More specifically, altered function in reward-related regions may already be present in children at familial risk for depression during early to middle childhood and these alterations may be directly related to disruptions in the pursuit of socially rewarding, goal-driven behavior during this developmental point at which social and play behavior is becoming more sophisticated and is important for normative social and emotional learning (Nelson, Jarcho, & Guyer, 2016). Understanding these neurobehavioral differences during early to middle childhood is key, as this is a period during which critical socio-affective foundations (e.g., regulating affect, creating social bonds) are built. Disruptions to these developmental processes could create susceptibility to depression during the vulnerable period of adolescence.

In the current study, we evaluated neural and behavioral reward-related differences in young 6- to −8-year-old emotionally healthy children who were designated to be at high- or low-risk for depression based on maternal history. We chose to evaluate children of this age as middle childhood is a period of vast socio-emotional learning, and changes during this period may be foundational for adolescent vulnerability in the coming years. Similar to prior work (e.g., Kerestes et al., 2015; Monk et al., 2008), we evaluated neural response to happy faces as a measure of social reward in children of this age. We hypothesized that high-risk children would show blunted responding in multiple reward regions (ventral and dorsal striatum, orbitofrontal cortex, prefrontal cortex) and lower behavioral reward seeking relative to low-risk children. We also hypothesized that neural and behavioral reward-related responding would be positively associated with one another.

Material supplied.
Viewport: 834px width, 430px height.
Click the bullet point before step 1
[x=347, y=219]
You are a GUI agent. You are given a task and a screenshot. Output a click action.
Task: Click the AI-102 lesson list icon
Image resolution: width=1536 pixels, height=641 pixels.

About this exercise.
Continue the study description on reward responses in children at risk for depression, picking up after its last sentence.

Your response.
2. Method

Participants and Procedures

Participants were 56 typically developing 6- to 8-year old (M=6.82 years, SD=.77 years) children with no lifetime history of psychiatric illness or other health problems. Participants were 55% female, and 77% White/Caucasian, 14% Black/African American, and 7% Multiracial. Participants were recruited from existing studies evaluating maternal depression as well as community advertisements. Children were excluded from the study if they met criteria for any Axis I psychiatric disorder (e.g., ADHD, anxiety, depression), developmental disability, or neurological disorder. Children were categorized as high-risk for depression (n=25) if mothers met criteria for two or more lifetime episodes of Major Depressive Disorder or Dysthymia on the Structural Clinical Interview for DSM-IV Disorders (SCID-IV) (i.e., recurrent and/or chronic depression). Mothers were ineligible if they met lifetime criteria for a manic or hypomanic episode, psychotic symptoms, and/or Substance Dependence. In the high-risk group, seven mothers were currently depressed at the time of the study and 17 met lifetime criteria for an Anxiety Disorder (n=9 Panic Disorder, n=8 Social Phobia, n=6 Post-Traumatic Stress Disorder, n=4 Generalized Anxiety Disorder, n=1 Obsessive Compulsive Disorder). Children were categorized as low-risk for depression (n=31) if mothers had no lifetime history of any Axis I disorder.

Originally, 66 participants were enrolled in the study. An additional 4 participants did not complete the fMRI scan (n=1 parent refusal, n=2 child refusal, and n=l scanning contraindication). Of the 62 who completed the entire assessment including the fMRI, n=6 had excessive movement (see fMRI preprocessing), n=1 had low behavioral responding in the scanner (<80% responding), and n=1 was missing behavioral reward seeking data due to a computer error, for a final sample of n=56 (90% of scanned). Children with usable data (n=56; 31 low risk, 25 high risk) did not differ from children removed from the study on child age or mother age (Ms = 6.80 years and 6.70 years, respectively, p=.70; Ms=37.98 years and 36.20 years respectively, p=.36), behavioral reward seeking (Ms= 14.70 and 13.78 tokens won respectively, p=.65) or risk status (χ2 = .80, p=.50, 4 low risk, 6 high risk removed). However, more boys were removed from the study due to unusable scan data than girls (χ2 = 4.24, p=.04; 8 boys vs 2 girls). High risk and low risk children did not differ on study demographic variables including child age, child sex, child race, parent age, parent educational level, or single parenthood (see Table 1).

Table 1.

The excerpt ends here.